Sublimidad de la cooperación con el Redentor
Esta verdad es ya muy consoladora para el que sufre. Ninguno sufre solo. Ninguno sufre inútilmente. Es más, hay un segundo panorama, el que sufre tiene títulos especiales para tener una mayor participación en la comunión con Cristo: nos lo recuerda el Concilio (LG 8), en el que sufre se refleja de una manera más fiel la imagen de Cristo; de una manera más íntima, podemos decir, si el mismo Jesús ha querido identificarse con los más pequeños de sus hermanos (cf. Mt 25,35ss); el que sufre viene a ser de una manera singular conforme al Señor (cf. AA 16, al final).
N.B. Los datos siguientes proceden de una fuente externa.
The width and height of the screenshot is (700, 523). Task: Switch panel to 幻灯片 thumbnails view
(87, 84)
Más todavía: el que sufre, el que sufre con Cristo, contribuye a la redención de Cristo, según la célebre y luminosa teología de San Pablo: "Suplo en mi carne lo que falta a los sufrimientos de Cristo por su cuerpo que es la Iglesia" (Col 1,24). El que sufre no es un miembro inerte o un peso negativo para la sociedad humana y espiritual a la que pertenece; es un elemento activo; es uno que, como Cristo, padece por nosotros; es un bienhechor de los hermanos, es uno que ayuda a la salvación. Pero esta extrema valorización del dolor exige dos condiciones: la aceptación y la ofrenda, la aceptación paciente y capaz de descubrir un orden detrás y dentro del mismo dolor, la mano paterna, aun cuando sea pesada, del médico divino que sabe sacar el bien, un bien superior, de un mal, el mal del sufrimiento; y la ofrenda que da al dolor el valor propio de la víctima que anula en sí misma las exigencias de la justicia y que de sí misma saca la suma expresión del amor; del amor que da, del amor total.
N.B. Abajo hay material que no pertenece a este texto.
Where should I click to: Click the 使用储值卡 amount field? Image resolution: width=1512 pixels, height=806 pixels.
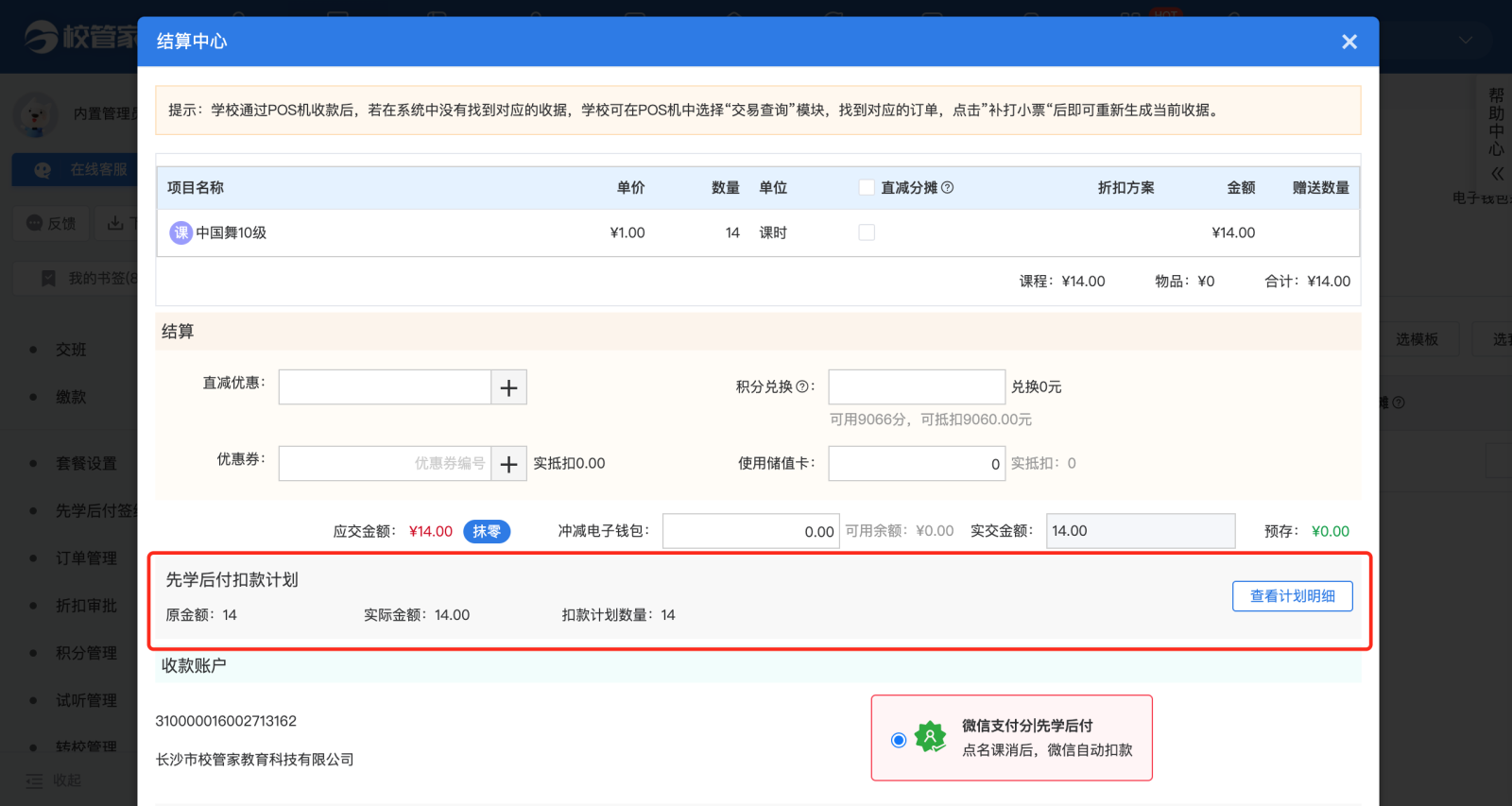[917, 464]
El heroísmo anunciado por el Apóstol Pablo
Cuanto habría para meditar y para decir sobre estas perspectivas cristianas del dolor, las cuales parecen y están muy lejos de la concepción naturalística de la vida, pero que al mismo tiempo son una conquista fácil para quien siente, sufre y padece la severa y, frecuentemente atroz, realidad del dolor. Y añadamos la última paradoja: un gozo fácil. Decidlo vosotros, queridos enfermos cristianos; decidlo vosotros, queridos pacientes de las más varias penas, que tenéis fe en Cristo Señor y que, precisamente en virtud de estas penas, experimentáis una extraña e inefable comunión con el Crucificado; no podéis quizá también vosotros, en un ímpetu interior de heroísmo cristiano, repetir las palabras del Apóstol: "Sobreabundo de gozo en toda nuestra tribulación" (2Co 7,4).
Que todo esto quede dicho para nuestra instrucción: así es la vida cristiana; que quede esto dicho para consuelo de nuestros hijos y hermanos que sufren"
(Pablo VI, Disc. a los miembros del Apostolado del Sufrimiento, 30-agosto-1967).